Le succès du film rend Yang Sze, son physique et son effrayant rictus, mondialement célèbres. La seule déception tient en ce que notre homme n’y affronte pas Bruce Lee (qui se réserve pour le grand méchant), mais se fait au final dérouiller par John Saxon, l’autre héros du film. Autant dire qu’on n’y croit pas une seconde. Yang suit entre-temps les cours d’arts martiaux de Bruce Lee, qui lui promet de lui réserver une scène de combat dans son prochain film. Mais l’affrontement tant attendu par les fans n’aura pas lieu : Bruce Lee meurt peu après alors qu’il n’a tourné que quelques scènes du « Jeu de la Mort ».
Qu’importe, la carrière cinématographique de Yang Sze est lancée : le personnage de "Bolo" lui a donné un tel envol qu’il utilisera ce nom comme pseudonyme, se faisant désormais appeler Bolo Yeung. Notre ami va dès lors promener son impressionnante carrure dans quantité de films de kung-fu de qualité souvent douteuse. Alors que le cinéma d’arts martiaux envahit les salles de quartier du monde entier, Bolo Yeung en est l’un des méchants les plus récurrents.
Il affronte Jim Kelly dans « Hong Kong Connection », le Japonais Sonny Chiba dans « Sunsi le Formidable Karatéka », l’imitateur Bruce Le dans l’insane coproduction franco-chinoise « Bruce Contre-Attaque », l’autre clone Bruce Li dans « Big Boss à Bornéo » et même Jackie Chen (un faux Jackie Chan !) dans « Jackie le Redoutable Chinois ». Tout en poursuivant ses activités d’entraîneur en arts martiaux, Bolo multiplie les rôles de brute sans cervelle, passant même derrière la caméra pour un film sobrement intitulé « Bolo », où il joue de son image. On le voit également dans « Ninja Killer », une co-production turco-chinoise avec Cüneyt Arkin !

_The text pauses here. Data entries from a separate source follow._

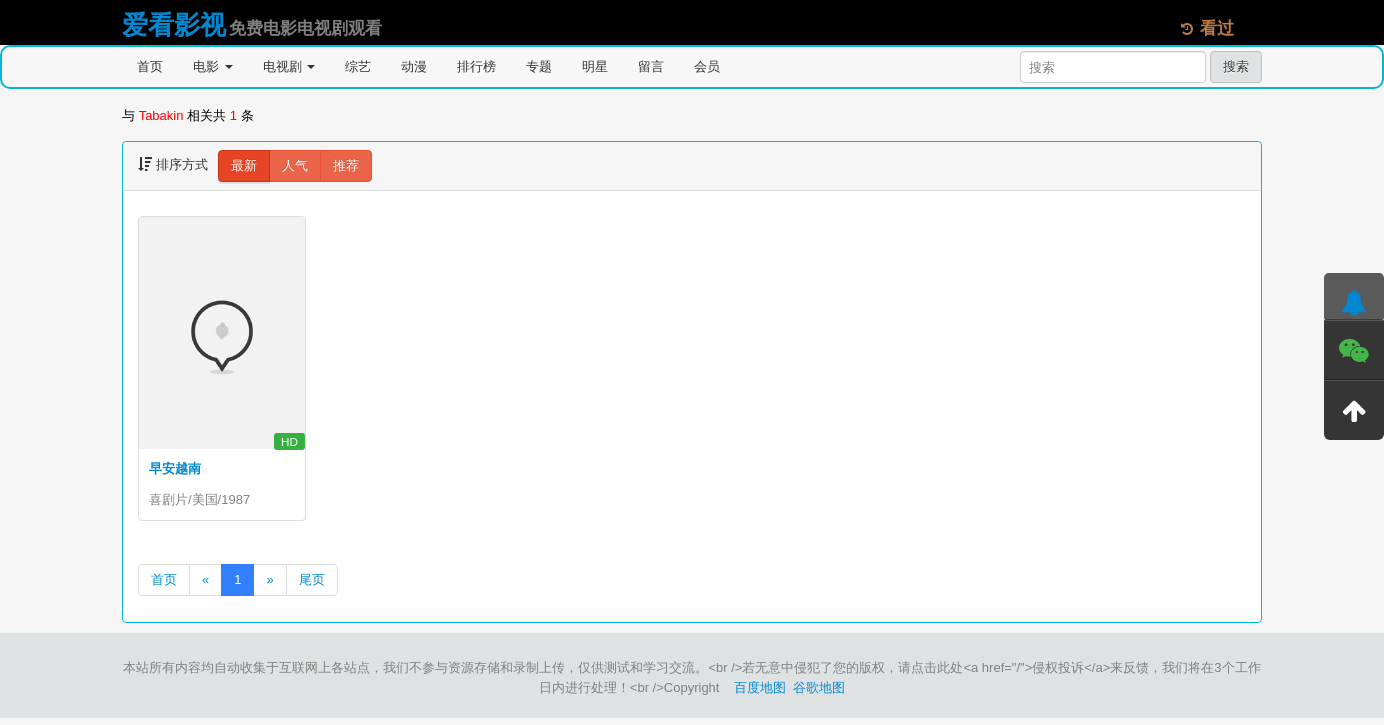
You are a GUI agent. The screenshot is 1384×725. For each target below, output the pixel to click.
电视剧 (289, 66)
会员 (707, 66)
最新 (244, 165)
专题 (539, 66)
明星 (595, 66)
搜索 (1236, 66)
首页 (150, 66)
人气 (295, 165)
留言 (651, 66)
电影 (213, 66)
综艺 (358, 66)
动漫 (414, 66)
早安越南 (175, 468)
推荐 (346, 165)
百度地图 (760, 694)
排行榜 (476, 66)
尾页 (312, 586)
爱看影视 (174, 25)
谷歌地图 (819, 694)
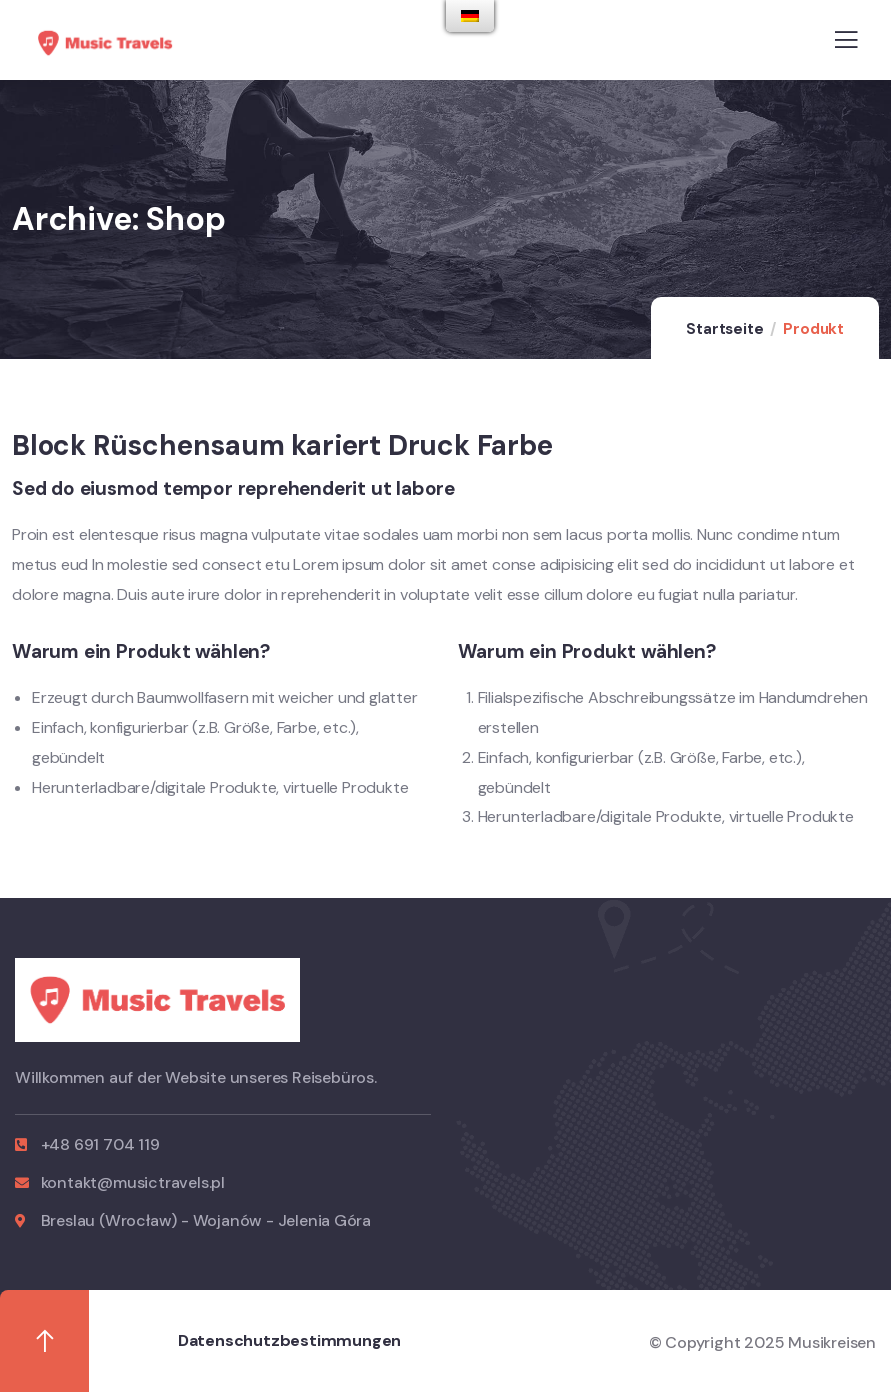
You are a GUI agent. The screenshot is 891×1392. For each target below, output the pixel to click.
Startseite (724, 329)
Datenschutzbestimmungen (289, 1340)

Le cinéma d’arts martiaux s’enfonce cependant dans la routine et la médiocrité, lassant inexorablement le public. Bolo Yeung ne trouve pas de rôles sachant exploiter son réel charisme, et doit se contenter de ses habituels personnages de brutes sadiques, dans des productions de plus en plus médiocres où sa présence se limite souvent à de brèves apparitions.
Bolo se fait rouster par un Bruce Le hystérique dans « Les Six Epreuves de la Mort »
Entraîneur et chorégraphe d’arts martiaux réputé, il a le "privilège" de coacher Brandon Lee, fils de son ancien professeur, pour les besoins du film chinois « L’Héritier de la Violence » (Brandon se montrera, dit-on, un élève assez indiscipliné). A la fin des années 1980, le succès inattendu d’une série B d’action permet enfin à Bolo Yeung de revenir sur le devant de la scène : dans « Bloodsport », il interprète l’adversaire d’un obscur karatéka belge nommé... Jean-Claude Van Damme. Toujours fabuleusement impressionnant à 50 ans, Bolo frappe l’imagination du grand public, ce qui lui vaudra un regain d’activité dans des productions américaines.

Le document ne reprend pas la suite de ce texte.